* **Rows of pointing data**
# # #
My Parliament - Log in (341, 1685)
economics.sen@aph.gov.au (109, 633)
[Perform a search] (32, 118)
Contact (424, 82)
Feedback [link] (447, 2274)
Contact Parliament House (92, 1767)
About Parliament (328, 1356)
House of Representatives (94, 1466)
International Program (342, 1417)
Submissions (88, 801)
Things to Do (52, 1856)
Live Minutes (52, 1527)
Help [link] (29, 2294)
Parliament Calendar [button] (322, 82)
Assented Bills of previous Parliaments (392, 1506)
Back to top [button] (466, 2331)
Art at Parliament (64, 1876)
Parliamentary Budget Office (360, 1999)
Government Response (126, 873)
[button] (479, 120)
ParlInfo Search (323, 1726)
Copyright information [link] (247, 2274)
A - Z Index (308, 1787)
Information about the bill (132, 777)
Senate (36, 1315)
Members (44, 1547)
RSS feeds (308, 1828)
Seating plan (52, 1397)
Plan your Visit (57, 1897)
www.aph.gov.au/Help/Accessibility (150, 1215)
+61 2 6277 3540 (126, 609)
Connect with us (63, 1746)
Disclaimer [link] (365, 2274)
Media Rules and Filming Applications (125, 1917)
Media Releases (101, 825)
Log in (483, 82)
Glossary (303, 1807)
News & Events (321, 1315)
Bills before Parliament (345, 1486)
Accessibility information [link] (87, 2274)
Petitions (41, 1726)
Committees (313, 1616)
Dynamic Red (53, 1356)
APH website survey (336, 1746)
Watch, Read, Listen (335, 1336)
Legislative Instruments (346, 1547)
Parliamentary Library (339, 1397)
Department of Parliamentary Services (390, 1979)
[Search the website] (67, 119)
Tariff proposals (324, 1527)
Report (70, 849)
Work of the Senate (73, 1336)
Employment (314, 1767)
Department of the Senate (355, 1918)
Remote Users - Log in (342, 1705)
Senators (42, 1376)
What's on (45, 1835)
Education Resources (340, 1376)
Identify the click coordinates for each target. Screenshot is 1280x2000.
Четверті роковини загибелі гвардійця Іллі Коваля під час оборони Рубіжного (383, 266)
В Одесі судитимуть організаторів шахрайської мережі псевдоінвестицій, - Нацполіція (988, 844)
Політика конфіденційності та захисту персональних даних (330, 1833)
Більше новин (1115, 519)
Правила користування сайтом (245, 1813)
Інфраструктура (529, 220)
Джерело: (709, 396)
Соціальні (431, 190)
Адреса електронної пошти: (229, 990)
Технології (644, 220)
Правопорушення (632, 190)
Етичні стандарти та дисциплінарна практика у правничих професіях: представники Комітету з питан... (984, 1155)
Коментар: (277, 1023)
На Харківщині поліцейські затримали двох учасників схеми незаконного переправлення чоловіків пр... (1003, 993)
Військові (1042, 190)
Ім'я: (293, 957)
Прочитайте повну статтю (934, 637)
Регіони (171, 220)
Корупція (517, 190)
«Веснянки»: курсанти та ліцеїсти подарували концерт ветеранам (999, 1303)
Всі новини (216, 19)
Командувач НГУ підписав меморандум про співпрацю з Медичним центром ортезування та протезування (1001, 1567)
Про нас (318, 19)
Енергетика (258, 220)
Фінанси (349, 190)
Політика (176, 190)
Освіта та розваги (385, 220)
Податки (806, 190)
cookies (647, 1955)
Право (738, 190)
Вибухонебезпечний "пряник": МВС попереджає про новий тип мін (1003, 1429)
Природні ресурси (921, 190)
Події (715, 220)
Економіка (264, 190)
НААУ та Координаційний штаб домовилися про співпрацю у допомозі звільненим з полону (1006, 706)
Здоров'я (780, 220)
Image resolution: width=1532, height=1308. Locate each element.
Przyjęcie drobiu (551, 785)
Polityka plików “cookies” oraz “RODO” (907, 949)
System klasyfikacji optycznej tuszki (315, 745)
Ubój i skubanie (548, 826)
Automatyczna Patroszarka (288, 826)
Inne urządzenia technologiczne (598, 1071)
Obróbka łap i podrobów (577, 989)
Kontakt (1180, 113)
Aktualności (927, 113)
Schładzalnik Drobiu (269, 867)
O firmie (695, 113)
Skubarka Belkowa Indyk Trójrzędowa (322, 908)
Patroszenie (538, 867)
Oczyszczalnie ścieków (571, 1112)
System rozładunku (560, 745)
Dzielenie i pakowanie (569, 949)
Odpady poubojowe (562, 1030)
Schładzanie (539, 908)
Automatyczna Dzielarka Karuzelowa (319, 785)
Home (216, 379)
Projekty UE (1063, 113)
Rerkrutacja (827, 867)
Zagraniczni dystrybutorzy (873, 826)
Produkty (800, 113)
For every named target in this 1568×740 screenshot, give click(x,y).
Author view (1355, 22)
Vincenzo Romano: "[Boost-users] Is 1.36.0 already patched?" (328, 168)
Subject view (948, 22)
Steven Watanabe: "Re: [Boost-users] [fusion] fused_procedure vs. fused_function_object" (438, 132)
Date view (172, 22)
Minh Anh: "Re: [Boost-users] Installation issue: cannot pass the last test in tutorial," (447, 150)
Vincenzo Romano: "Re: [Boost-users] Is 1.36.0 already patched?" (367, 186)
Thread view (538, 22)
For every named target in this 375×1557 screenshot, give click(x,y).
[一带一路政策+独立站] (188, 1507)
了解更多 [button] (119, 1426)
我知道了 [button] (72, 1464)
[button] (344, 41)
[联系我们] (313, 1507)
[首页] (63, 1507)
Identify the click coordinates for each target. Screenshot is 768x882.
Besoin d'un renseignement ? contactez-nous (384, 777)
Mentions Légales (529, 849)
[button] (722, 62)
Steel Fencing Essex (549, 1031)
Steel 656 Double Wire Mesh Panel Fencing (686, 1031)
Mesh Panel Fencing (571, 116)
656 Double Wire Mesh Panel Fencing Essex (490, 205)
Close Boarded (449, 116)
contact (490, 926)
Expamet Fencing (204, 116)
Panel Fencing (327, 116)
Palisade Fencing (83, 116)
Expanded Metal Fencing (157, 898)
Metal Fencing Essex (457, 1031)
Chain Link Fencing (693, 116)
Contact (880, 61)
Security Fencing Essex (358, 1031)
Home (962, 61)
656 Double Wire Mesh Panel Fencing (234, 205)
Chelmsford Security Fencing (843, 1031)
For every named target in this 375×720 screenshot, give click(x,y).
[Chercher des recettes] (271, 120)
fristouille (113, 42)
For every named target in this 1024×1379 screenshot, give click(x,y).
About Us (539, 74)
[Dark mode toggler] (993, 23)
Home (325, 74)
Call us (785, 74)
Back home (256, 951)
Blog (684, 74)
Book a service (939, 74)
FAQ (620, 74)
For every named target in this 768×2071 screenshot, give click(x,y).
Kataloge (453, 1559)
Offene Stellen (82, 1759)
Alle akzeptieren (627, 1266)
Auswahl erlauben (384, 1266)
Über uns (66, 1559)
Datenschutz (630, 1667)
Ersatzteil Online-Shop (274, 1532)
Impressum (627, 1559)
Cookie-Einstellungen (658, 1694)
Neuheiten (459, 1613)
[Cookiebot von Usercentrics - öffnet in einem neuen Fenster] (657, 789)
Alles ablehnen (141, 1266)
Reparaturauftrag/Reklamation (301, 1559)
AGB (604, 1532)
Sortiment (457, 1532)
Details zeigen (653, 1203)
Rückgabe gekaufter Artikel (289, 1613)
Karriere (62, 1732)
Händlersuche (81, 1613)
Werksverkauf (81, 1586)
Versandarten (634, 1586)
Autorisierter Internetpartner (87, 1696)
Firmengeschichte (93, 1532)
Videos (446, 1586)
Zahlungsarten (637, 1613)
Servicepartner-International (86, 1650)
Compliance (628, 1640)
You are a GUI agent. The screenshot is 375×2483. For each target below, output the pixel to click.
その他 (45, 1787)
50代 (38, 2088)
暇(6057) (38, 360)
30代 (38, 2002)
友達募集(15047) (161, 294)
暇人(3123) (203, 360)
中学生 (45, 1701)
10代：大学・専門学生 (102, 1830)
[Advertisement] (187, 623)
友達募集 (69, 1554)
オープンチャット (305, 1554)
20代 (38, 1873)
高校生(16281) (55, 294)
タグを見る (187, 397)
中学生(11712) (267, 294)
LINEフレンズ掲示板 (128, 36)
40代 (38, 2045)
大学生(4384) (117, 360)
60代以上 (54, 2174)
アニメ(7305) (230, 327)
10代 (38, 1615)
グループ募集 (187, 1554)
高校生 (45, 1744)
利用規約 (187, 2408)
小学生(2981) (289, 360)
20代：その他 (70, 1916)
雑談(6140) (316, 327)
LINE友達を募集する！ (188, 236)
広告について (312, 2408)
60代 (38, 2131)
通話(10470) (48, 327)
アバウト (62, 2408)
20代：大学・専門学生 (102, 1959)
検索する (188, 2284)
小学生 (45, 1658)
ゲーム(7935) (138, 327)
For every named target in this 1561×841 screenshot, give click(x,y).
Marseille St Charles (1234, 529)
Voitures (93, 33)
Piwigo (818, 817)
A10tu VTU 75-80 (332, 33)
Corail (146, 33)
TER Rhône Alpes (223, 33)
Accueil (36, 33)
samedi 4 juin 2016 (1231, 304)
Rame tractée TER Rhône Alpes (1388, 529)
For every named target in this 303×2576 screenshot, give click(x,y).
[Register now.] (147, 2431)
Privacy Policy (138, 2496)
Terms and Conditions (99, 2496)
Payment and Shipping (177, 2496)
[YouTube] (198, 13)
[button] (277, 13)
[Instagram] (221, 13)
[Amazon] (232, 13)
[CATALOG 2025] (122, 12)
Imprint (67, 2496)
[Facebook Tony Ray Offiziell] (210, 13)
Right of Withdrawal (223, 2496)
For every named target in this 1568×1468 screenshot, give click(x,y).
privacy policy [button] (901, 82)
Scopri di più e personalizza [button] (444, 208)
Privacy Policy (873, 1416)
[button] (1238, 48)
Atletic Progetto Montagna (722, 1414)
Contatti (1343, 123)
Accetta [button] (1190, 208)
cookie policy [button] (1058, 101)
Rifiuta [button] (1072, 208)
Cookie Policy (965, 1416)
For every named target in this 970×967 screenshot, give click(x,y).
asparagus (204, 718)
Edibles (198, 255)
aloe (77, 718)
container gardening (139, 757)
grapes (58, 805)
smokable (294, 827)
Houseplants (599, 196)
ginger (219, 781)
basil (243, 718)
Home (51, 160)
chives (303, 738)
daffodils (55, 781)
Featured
# # #
* **The exercise**
Copy every item from the line containing "Call us (785, 74)" down to the line containing "Compliance (628, 1640)", with both of those lines included. Reproduce each line unchanged.

* **Solution below**
Call us (785, 74)
Back home (256, 951)
Blog (684, 74)
Book a service (939, 74)
FAQ (620, 74)
For every named target in this 768×2071 screenshot, give click(x,y).
Kataloge (453, 1559)
Offene Stellen (82, 1759)
Alle akzeptieren (627, 1266)
Auswahl erlauben (384, 1266)
Über uns (66, 1559)
Datenschutz (630, 1667)
Ersatzteil Online-Shop (274, 1532)
Impressum (627, 1559)
Cookie-Einstellungen (658, 1694)
Neuheiten (459, 1613)
[Cookiebot von Usercentrics - öffnet in einem neuen Fenster] (657, 789)
Alles ablehnen (141, 1266)
Reparaturauftrag/Reklamation (301, 1559)
AGB (604, 1532)
Sortiment (457, 1532)
Details zeigen (653, 1203)
Rückgabe gekaufter Artikel (289, 1613)
Karriere (62, 1732)
Händlersuche (81, 1613)
Werksverkauf (81, 1586)
Versandarten (634, 1586)
Autorisierter Internetpartner (87, 1696)
Firmengeschichte (93, 1532)
Videos (446, 1586)
Zahlungsarten (637, 1613)
Servicepartner-International (86, 1650)
Compliance (628, 1640)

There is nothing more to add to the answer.